Casual Fashion children fashion

Fashion with child’s eyes

Fashion with child's eyes

To design its windows and delight the holidays, Le Printemps has teamed up with Dior. Enter the magical world, where dolls become ambassadors for haute couture.

Wise as images in their tissue paper bed, they waited a long time for their appearance. Dressed, styled and jewelled by Dior, they now play the top models of the longest fashion show in the world. In two months, suspended from invisible wires, some will cover almost 1,000 kilometres in front of an audience estimated at 10 million spectators. Little pieces of cabbage, for the most part, hurrying, bundled up, noses glued to the glass, at the great magic of Christmas. The show, an institution, takes place this year in six tables. The 2012 theme: “Parisian inspirations”. Enough to fuel the imagination of decorators who have sublimated the roofs, monuments and gardens of the City of Light to serve as a backdrop for the seventy-four “haute couture” dolls, who enliven the dream boxes. It all started on the fifth floor of 30 avenues Montaigne. In the “tailor” and “blur” workshops of the house of Dior, it took five months to design and produce “tailor-made” the outfits for the show. Embroidered portraits, long blond or brown hair retained by a fishnet, each mini-model passed in turn into the hands of Cristina, Hong-Bo or Nadège. For the luxurious rag dolls, to which a puppeteer will soon give life, they have made twelve emblematic “looks” on a scale. The tailor “Bar” in 1947, the ball gown “Nuit de Grenade” in 1960, two extravagant dresses by Galliano, the classic tuxedo too were cut from the same fabrics, assembled with the same know-how, the same mastery as for the originals. Nadège, the second workshop, thirty years of house, had no trouble making history. “Little girl, I made the clothes for my dolls myself. My vocation was born. “

Each model is a challenge. The armholes and miniature pockets gave the seamstress a hard time. In return, there is no customer whim to satisfy. “The rag bodies can adapt to the garment. You just have to tighten a little or move the padding, ”she jubilates. Only three outfits to finalize and the dolls are carefully wrapped. The direction the suburbs, east of Paris, with Jean-Claude Dehix, the puppeteer. For forty years, he has animated the windows of Printemps. In search of the natural gesture, calibrated to the millimetre, two to three days are necessary for the manual tests of each puppet. Then it is the assembly of the characters, scene by scene, the running-in of the mechanisms during which the dolls turn, dance, skate, three or four days non-stop. Finally disassembly for the final installation in the windows. Since their inauguration on November 9, by actress Marion Cotillard, the muse of Dior, Jean-Claude has been passing by every morning, it’s a ritual. Before the start of the daily show, the puppeteer goes backstage. Kneeling in the snowy setting, he tightens the nylon threads, performs alterations and small repairs. He will do the same every day, for two months.
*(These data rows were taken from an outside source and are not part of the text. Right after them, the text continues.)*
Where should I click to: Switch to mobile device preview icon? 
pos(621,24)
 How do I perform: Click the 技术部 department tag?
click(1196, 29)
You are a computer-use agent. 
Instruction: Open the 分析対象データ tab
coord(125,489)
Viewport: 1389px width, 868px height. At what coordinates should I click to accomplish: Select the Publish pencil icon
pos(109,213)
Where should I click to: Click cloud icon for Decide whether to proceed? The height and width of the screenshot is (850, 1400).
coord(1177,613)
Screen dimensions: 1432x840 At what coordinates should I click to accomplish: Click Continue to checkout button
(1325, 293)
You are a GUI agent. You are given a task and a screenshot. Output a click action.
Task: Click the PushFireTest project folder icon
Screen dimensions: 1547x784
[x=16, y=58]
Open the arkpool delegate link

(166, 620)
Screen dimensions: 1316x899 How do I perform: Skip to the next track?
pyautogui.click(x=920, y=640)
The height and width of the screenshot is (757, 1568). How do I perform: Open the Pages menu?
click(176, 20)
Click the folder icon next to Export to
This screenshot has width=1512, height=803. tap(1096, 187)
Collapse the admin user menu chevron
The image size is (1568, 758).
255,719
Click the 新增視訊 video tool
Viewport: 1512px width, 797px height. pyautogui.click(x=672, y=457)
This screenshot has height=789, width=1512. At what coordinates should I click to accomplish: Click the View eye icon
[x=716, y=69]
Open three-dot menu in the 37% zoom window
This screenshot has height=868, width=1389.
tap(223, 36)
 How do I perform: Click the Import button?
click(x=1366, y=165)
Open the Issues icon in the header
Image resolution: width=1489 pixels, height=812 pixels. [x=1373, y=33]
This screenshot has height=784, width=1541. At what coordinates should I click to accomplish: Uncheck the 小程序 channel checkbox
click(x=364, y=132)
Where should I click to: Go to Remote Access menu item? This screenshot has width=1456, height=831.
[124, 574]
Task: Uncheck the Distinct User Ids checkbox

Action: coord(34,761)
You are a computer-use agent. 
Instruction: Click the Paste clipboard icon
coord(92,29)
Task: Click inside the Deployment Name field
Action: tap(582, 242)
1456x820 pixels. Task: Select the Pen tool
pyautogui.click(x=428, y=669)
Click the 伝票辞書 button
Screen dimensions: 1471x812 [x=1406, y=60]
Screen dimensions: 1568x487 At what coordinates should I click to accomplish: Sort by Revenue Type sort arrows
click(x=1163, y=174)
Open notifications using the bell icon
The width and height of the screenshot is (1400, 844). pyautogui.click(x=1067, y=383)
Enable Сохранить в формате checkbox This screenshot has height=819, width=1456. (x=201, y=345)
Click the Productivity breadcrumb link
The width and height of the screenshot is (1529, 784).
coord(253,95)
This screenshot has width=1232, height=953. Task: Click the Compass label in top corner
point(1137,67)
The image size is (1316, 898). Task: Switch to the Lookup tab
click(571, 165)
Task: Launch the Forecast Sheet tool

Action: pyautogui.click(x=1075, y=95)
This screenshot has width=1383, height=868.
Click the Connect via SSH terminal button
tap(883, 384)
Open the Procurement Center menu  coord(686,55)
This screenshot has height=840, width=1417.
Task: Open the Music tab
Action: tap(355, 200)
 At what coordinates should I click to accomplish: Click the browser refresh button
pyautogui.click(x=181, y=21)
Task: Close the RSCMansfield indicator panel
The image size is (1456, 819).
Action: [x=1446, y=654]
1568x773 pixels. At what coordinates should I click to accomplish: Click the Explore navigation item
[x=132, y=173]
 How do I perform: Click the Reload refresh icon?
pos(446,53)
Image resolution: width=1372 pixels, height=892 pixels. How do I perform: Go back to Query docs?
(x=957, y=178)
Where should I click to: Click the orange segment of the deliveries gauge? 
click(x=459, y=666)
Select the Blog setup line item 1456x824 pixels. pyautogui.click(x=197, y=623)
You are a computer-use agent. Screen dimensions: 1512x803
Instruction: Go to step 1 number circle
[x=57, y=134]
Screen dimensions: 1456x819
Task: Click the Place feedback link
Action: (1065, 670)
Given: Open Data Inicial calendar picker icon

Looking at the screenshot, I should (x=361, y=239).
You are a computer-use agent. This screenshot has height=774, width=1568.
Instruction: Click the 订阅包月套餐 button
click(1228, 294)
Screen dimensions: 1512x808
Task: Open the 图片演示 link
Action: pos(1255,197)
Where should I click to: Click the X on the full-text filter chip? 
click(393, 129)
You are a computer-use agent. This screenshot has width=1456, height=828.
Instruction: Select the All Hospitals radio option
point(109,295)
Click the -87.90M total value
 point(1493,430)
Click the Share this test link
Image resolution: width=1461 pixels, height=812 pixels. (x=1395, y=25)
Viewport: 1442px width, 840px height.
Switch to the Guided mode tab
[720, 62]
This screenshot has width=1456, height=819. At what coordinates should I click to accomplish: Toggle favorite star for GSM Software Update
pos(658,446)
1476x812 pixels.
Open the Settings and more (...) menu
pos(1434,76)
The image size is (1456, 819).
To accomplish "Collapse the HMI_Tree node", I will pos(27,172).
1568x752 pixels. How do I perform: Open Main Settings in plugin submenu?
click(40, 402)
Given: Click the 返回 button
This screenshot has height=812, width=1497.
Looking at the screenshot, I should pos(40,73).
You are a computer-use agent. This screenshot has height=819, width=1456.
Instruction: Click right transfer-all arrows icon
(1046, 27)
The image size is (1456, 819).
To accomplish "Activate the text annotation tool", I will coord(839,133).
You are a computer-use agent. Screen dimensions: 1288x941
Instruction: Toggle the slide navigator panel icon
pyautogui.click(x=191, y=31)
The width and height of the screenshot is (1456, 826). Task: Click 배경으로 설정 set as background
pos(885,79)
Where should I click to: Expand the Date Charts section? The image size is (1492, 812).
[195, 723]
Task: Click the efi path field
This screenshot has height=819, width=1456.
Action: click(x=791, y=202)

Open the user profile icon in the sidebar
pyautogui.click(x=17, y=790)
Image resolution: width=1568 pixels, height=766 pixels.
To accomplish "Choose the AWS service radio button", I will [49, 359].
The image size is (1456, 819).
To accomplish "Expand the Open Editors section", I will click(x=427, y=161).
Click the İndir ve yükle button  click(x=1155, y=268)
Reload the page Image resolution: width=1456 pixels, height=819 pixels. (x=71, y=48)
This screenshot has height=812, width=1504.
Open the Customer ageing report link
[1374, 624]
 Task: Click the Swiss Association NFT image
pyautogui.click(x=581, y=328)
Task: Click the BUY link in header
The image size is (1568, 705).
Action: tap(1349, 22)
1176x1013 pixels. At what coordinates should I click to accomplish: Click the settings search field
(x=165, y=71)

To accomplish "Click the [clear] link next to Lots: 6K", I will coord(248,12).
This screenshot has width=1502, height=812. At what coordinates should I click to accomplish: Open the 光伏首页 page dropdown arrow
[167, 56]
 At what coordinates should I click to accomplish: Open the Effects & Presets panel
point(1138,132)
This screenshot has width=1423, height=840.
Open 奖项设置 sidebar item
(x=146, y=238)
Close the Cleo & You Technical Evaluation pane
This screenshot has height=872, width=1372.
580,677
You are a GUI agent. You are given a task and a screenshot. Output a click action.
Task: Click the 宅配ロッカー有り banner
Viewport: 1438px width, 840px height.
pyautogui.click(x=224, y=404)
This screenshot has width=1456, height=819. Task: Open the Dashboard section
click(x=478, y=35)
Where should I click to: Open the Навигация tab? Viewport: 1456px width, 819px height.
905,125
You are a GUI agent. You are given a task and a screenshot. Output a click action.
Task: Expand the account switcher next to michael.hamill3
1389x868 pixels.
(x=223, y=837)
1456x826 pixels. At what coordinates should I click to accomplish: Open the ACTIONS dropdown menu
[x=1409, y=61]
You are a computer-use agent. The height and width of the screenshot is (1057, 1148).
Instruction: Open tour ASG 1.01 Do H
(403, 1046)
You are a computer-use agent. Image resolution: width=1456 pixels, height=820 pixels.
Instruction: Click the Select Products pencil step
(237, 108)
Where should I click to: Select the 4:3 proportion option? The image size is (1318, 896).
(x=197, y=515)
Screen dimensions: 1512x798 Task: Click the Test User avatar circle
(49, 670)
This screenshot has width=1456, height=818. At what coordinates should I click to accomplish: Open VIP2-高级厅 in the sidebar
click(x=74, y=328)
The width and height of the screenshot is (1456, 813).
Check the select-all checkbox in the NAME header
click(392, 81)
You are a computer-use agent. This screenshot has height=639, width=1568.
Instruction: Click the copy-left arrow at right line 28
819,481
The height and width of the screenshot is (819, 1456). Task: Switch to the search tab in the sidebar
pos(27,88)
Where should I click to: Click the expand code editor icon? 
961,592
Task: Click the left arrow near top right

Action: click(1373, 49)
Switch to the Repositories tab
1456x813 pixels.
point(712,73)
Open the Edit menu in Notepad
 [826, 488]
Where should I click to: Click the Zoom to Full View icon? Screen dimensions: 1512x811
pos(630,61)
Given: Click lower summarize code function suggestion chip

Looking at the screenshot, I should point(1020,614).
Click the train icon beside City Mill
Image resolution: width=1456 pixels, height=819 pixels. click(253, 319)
He may come across the wig-maker or the seamstress, who came to make a bun, reordering the bouffant of a dress. Everything must be perfect to make children’s eyes shine. the puppeteer goes backstage. Kneeling in the snowy setting, he tightens the nylon threads, performs alterations and small repairs. He will do the same every day, for two months. He may come across the wig-maker or the seamstress, who came to make a bun, reordering the bouffant of a dress. Everything must be perfect to make children’s eyes shine. the puppeteer goes backstage. Kneeling in the snowy setting, he tightens the nylon threads, performs alterations and small repairs. He will do the same every day, for two months. He may come across the wig-maker or the seamstress, who came to make a bun, reordering the bouffant of a dress. Everything must be perfect to make children’s eyes shine.